UNITED STATES OF AMERICA,

             Plaintiff - Appellee,
v.                                                      No. 12-1268
                                             (D.C. No. 1:10-CR-00191-MSK-1)
                                                         (D. Colo.)
PHILIP MARTIN BENAVIDEZ, a/k/a
Phillip Martin Benavidez,

             Defendant - Appellant.



                           ORDER AND JUDGMENT *


Before BRISCOE, Chief Circuit Judge, SEYMOUR and BACHARACH, Circuit
Judges.


      Philip Benavidez, the defendant, was seen at about 11:00 p.m. in a parking

lot that had been identified as a frequent place for drug deals. At the time, Mr.

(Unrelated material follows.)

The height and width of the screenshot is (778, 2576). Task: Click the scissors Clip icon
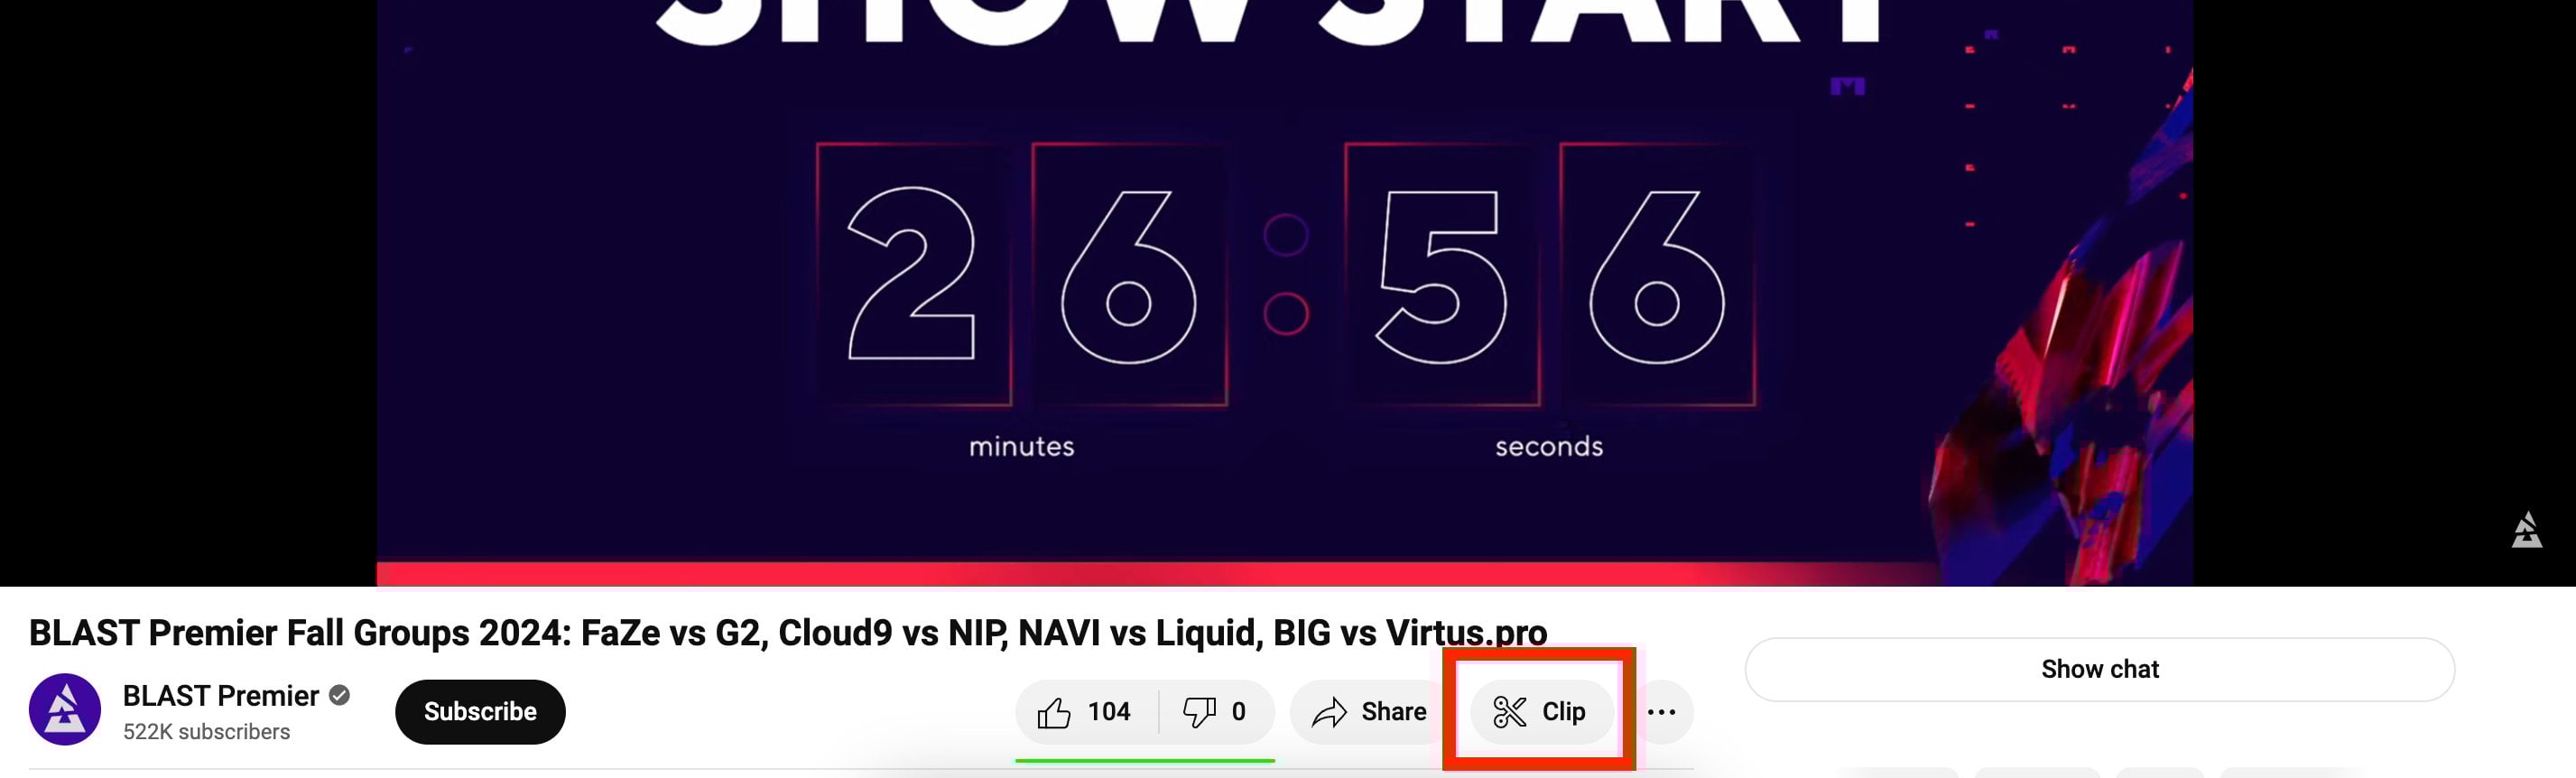pyautogui.click(x=1509, y=712)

Benavidez was crouched next to another car and looking at something in a remote

section of the parking lot. The scene appeared suspicious to a police officer, and

he responded by temporarily detaining Mr. Benavidez and searching his person.

During the search, the officer discovered a gun. Mr. Benavidez moved to suppress


*      This order and judgment is not binding precedent, except under the
doctrines of law of the case, res judicata, and collateral estoppel. It may be cited,
however, for its persuasive value consistent with Fed. R. App. P. 32.1 and 10th
Cir. R. 32.1.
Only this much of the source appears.